Would appreciate any help. Thanks!

Cheers,
Jim
Observer
8,989 Views
Registered: ‎03-17-2011

Good to know that it's valid. Don't I need some extra constraints? After all the actual values of ce_even and ce_odd will determine how many cycles these multi-cycle paths will be.

Or maybe when I do not specify them, the tools will just assume the default which I'd guess would be a 390 MHz clock period for ALL flipflops concerned. Which probably would work as well, but that would place unnecessarily tight constraints on the last 2 FFs  in the chain. Unless I am missing something...

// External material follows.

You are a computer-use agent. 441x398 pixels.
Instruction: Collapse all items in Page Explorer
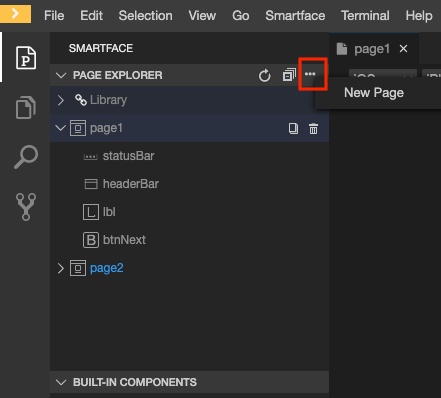(289, 75)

The ce_even and ce_odd are the clock enables for even and odd cycles. They are generated a different way, but essentially they look like this:

```// rough equivalent, purely for example
reg ce_even = 1;
reg ce_odd = 0;

always @(posedge clk_390_0) begin
reg ce_even <= ~reg ce_even;
reg ce_odd <= ~reg ce_odd;
end
```

Xilinx Employee
11,040 Views
Registered: ‎11-28-2007

Yes, if you don't add multi-cycle path constraints, the paths from 390MHz to 195MHz will be timed at 390MHz. Based on your code snippet, yes, multi-cycle constraints can be added for registers using ce_even and ce_odd as clock enables.

@mrflibble wrote:

Good to know that it's valid. Don't I need some extra constraints? After all the actual values of ce_even and ce_odd will determine how many cycles these multi-cycle paths will be.

Or maybe when I do not specify them, the tools will just assume the default which I'd guess would be a 390 MHz clock period for ALL flipflops concerned. Which probably would work as well, but that would place unnecessarily tight constraints on the last 2 FFs  in the chain. Unless I am missing something...

The ce_even and ce_odd are the clock enables for even and odd cycles. They are generated a different way, but essentially they look like this:

```// rough equivalent, purely for example
reg ce_even = 1;
reg ce_odd = 0;

always @(posedge clk_390_0) begin
reg ce_even <= ~reg ce_even;
reg ce_odd <= ~reg ce_odd;
end
```

Cheers,
Jim
Observer
8,959 Views
Registered: ‎03-17-2011

Thanks for the confirmation. :)

In the meantime I got things working. And it's precisely as you say. All the paths from the 390 MHz to the 195 MHz domain are treated as 390 MHz so to speak.